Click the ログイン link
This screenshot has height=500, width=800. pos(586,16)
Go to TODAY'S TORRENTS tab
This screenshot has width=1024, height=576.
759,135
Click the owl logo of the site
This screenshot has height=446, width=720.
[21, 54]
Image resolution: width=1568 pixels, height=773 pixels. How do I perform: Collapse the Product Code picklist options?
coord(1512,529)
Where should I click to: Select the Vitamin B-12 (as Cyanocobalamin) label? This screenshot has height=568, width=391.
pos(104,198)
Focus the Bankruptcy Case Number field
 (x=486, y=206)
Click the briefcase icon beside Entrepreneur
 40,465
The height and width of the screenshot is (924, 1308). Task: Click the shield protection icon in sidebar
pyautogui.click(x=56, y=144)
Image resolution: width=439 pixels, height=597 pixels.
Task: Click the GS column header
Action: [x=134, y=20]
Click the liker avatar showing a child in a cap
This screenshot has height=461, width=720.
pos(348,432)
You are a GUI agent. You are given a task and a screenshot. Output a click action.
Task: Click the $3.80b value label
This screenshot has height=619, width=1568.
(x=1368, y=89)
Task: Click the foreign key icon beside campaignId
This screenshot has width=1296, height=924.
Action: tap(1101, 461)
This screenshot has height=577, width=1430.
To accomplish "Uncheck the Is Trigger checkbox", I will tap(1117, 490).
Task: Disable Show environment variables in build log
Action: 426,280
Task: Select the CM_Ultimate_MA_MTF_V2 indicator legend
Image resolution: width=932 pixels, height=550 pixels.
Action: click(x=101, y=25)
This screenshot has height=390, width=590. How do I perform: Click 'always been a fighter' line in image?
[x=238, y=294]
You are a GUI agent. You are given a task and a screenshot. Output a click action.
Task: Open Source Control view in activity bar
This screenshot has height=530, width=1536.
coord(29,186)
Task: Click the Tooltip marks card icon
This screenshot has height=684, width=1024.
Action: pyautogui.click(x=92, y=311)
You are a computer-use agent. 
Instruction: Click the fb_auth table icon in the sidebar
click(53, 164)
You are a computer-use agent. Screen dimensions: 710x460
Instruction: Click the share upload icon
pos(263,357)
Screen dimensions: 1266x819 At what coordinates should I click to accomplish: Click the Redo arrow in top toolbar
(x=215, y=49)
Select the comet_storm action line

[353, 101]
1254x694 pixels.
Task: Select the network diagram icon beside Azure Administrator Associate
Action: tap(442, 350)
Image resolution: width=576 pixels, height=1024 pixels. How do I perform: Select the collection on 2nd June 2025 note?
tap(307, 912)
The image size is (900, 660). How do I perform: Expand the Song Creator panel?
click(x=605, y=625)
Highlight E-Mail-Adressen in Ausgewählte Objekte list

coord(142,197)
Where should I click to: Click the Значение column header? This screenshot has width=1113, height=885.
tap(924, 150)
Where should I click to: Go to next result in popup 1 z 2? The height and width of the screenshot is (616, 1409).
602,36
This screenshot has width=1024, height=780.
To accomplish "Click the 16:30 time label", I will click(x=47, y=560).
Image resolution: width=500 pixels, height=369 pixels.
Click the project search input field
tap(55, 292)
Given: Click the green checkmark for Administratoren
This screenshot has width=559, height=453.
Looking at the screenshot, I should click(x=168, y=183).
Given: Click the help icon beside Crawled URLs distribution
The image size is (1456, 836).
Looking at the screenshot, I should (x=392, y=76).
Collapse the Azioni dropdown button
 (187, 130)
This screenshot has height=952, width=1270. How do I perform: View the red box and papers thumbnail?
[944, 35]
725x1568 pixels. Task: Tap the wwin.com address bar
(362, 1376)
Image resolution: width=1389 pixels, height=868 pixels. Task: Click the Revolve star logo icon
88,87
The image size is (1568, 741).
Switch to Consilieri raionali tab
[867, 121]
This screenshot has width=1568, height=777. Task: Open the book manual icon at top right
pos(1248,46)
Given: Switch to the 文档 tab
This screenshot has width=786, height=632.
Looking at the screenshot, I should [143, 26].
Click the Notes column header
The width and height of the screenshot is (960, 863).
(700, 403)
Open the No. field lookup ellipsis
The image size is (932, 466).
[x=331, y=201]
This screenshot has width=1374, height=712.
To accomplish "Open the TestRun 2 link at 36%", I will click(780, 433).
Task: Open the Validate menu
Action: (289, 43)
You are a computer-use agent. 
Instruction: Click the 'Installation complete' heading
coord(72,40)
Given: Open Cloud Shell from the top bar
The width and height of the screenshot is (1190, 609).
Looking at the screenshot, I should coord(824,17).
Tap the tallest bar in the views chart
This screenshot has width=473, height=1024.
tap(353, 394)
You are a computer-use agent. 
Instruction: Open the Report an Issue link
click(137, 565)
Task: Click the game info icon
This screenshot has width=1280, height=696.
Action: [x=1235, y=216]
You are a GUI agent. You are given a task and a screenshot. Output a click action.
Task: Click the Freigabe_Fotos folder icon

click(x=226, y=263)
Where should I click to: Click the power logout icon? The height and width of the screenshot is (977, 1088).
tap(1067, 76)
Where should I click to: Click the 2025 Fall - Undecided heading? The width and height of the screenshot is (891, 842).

------

Your instructions => Reproduce every record above, word for word.

Exercise output =>
Click the ログイン link
This screenshot has height=500, width=800. pos(586,16)
Go to TODAY'S TORRENTS tab
This screenshot has width=1024, height=576.
759,135
Click the owl logo of the site
This screenshot has height=446, width=720.
[21, 54]
Image resolution: width=1568 pixels, height=773 pixels. How do I perform: Collapse the Product Code picklist options?
coord(1512,529)
Where should I click to: Select the Vitamin B-12 (as Cyanocobalamin) label? This screenshot has height=568, width=391.
pos(104,198)
Focus the Bankruptcy Case Number field
 (x=486, y=206)
Click the briefcase icon beside Entrepreneur
 40,465
The height and width of the screenshot is (924, 1308). Task: Click the shield protection icon in sidebar
pyautogui.click(x=56, y=144)
Image resolution: width=439 pixels, height=597 pixels.
Task: Click the GS column header
Action: [x=134, y=20]
Click the liker avatar showing a child in a cap
This screenshot has height=461, width=720.
pos(348,432)
You are a GUI agent. You are given a task and a screenshot. Output a click action.
Task: Click the $3.80b value label
This screenshot has height=619, width=1568.
(x=1368, y=89)
Task: Click the foreign key icon beside campaignId
This screenshot has width=1296, height=924.
Action: tap(1101, 461)
This screenshot has height=577, width=1430.
To accomplish "Uncheck the Is Trigger checkbox", I will tap(1117, 490).
Task: Disable Show environment variables in build log
Action: 426,280
Task: Select the CM_Ultimate_MA_MTF_V2 indicator legend
Image resolution: width=932 pixels, height=550 pixels.
Action: click(x=101, y=25)
This screenshot has height=390, width=590. How do I perform: Click 'always been a fighter' line in image?
[x=238, y=294]
You are a GUI agent. You are given a task and a screenshot. Output a click action.
Task: Open Source Control view in activity bar
This screenshot has height=530, width=1536.
coord(29,186)
Task: Click the Tooltip marks card icon
This screenshot has height=684, width=1024.
Action: pyautogui.click(x=92, y=311)
You are a computer-use agent. 
Instruction: Click the fb_auth table icon in the sidebar
click(53, 164)
You are a computer-use agent. Screen dimensions: 710x460
Instruction: Click the share upload icon
pos(263,357)
Screen dimensions: 1266x819 At what coordinates should I click to accomplish: Click the Redo arrow in top toolbar
(x=215, y=49)
Select the comet_storm action line

[353, 101]
1254x694 pixels.
Task: Select the network diagram icon beside Azure Administrator Associate
Action: tap(442, 350)
Image resolution: width=576 pixels, height=1024 pixels. How do I perform: Select the collection on 2nd June 2025 note?
tap(307, 912)
The image size is (900, 660). How do I perform: Expand the Song Creator panel?
click(x=605, y=625)
Highlight E-Mail-Adressen in Ausgewählte Objekte list

coord(142,197)
Where should I click to: Click the Значение column header? This screenshot has width=1113, height=885.
tap(924, 150)
Where should I click to: Go to next result in popup 1 z 2? The height and width of the screenshot is (616, 1409).
602,36
This screenshot has width=1024, height=780.
To accomplish "Click the 16:30 time label", I will click(x=47, y=560).
Image resolution: width=500 pixels, height=369 pixels.
Click the project search input field
tap(55, 292)
Given: Click the green checkmark for Administratoren
This screenshot has width=559, height=453.
Looking at the screenshot, I should click(x=168, y=183).
Given: Click the help icon beside Crawled URLs distribution
The image size is (1456, 836).
Looking at the screenshot, I should (x=392, y=76).
Collapse the Azioni dropdown button
 (187, 130)
This screenshot has height=952, width=1270. How do I perform: View the red box and papers thumbnail?
[944, 35]
725x1568 pixels. Task: Tap the wwin.com address bar
(362, 1376)
Image resolution: width=1389 pixels, height=868 pixels. Task: Click the Revolve star logo icon
88,87
The image size is (1568, 741).
Switch to Consilieri raionali tab
[867, 121]
This screenshot has width=1568, height=777. Task: Open the book manual icon at top right
pos(1248,46)
Given: Switch to the 文档 tab
This screenshot has width=786, height=632.
Looking at the screenshot, I should [143, 26].
Click the Notes column header
The width and height of the screenshot is (960, 863).
(700, 403)
Open the No. field lookup ellipsis
The image size is (932, 466).
[x=331, y=201]
This screenshot has width=1374, height=712.
To accomplish "Open the TestRun 2 link at 36%", I will click(780, 433).
Task: Open the Validate menu
Action: (289, 43)
You are a computer-use agent. 
Instruction: Click the 'Installation complete' heading
coord(72,40)
Given: Open Cloud Shell from the top bar
The width and height of the screenshot is (1190, 609).
Looking at the screenshot, I should coord(824,17).
Tap the tallest bar in the views chart
This screenshot has width=473, height=1024.
tap(353, 394)
You are a computer-use agent. 
Instruction: Open the Report an Issue link
click(137, 565)
Task: Click the game info icon
This screenshot has width=1280, height=696.
Action: [x=1235, y=216]
You are a GUI agent. You are given a task and a screenshot. Output a click action.
Task: Click the Freigabe_Fotos folder icon

click(x=226, y=263)
Where should I click to: Click the power logout icon? The height and width of the screenshot is (977, 1088).
tap(1067, 76)
Where should I click to: Click the 2025 Fall - Undecided heading? The width and height of the screenshot is (891, 842).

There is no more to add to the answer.